How could you not love an artist who could title a work in praise of his own genius? The Genius of Salvator Rosa (above) pays tribute to its maker, Salvator Rosa, born on June 20, 1615. Painter, musician, poet, playwright, and actor, Rosa even fit in some insurrectionist mayhem in his busy and colorful life. (A discussion of the symbolism of Rosa’s Genius is here.)
Rosa knew and was influenced by the two premier French landscapists of the 17th century, Nicolas Poussin and Claude Lorraine. Despite these influences, Rosa’s landscapes have a darker, more sinister feel to them, as in his Landscape With St. John the Baptist Pointing Out Christ from 1655-1660 (above). As psychologically penetrating as Poussin could be, Rosa strikes perhaps an even deeper note through his troubled scenery. Or perhaps I’m just conditioned to see greater psychological depth in the proto-Romanticism struggling to be born here. Today, Rosa stands more as a transitional figure rather than as one of the standouts of the 17th century, neither excelling in the visual language of his time nor developing enough of the Romantic visual lingo of the future to be a true precursor.
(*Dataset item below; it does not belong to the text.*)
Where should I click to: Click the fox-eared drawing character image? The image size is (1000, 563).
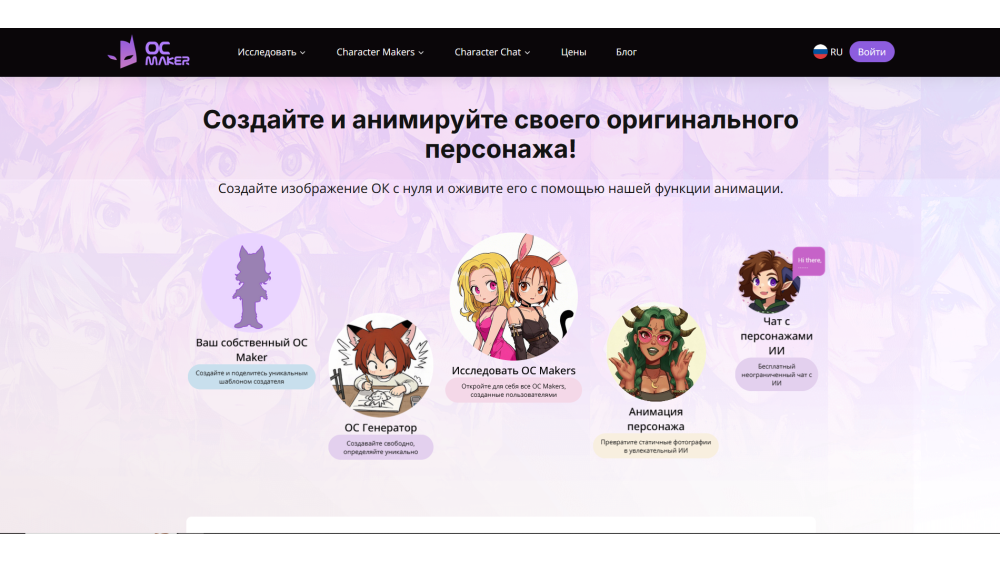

One easily sees how Rosa influenced Henry Fuseli in such paintings as Jason Charming the Dragon (above). Rosa gets so close to the excesses of Romanticism that you wonder how he didn’t take that final step. In his personal life, Rosa took the ultimate step of joining the insurrection of Masaniello against Spanish rule in Naples in 1647 as part of the Compagnia della Morte, a company of painter-soldiers led by painter Aniello Falcone that roamed the streets of Naples stalking Spanish victims, even if they sought religious sanctuary. With that stroke of fate, Rosa joins Caravaggio on the short list of painters who wielded a sword as boldly as a brush.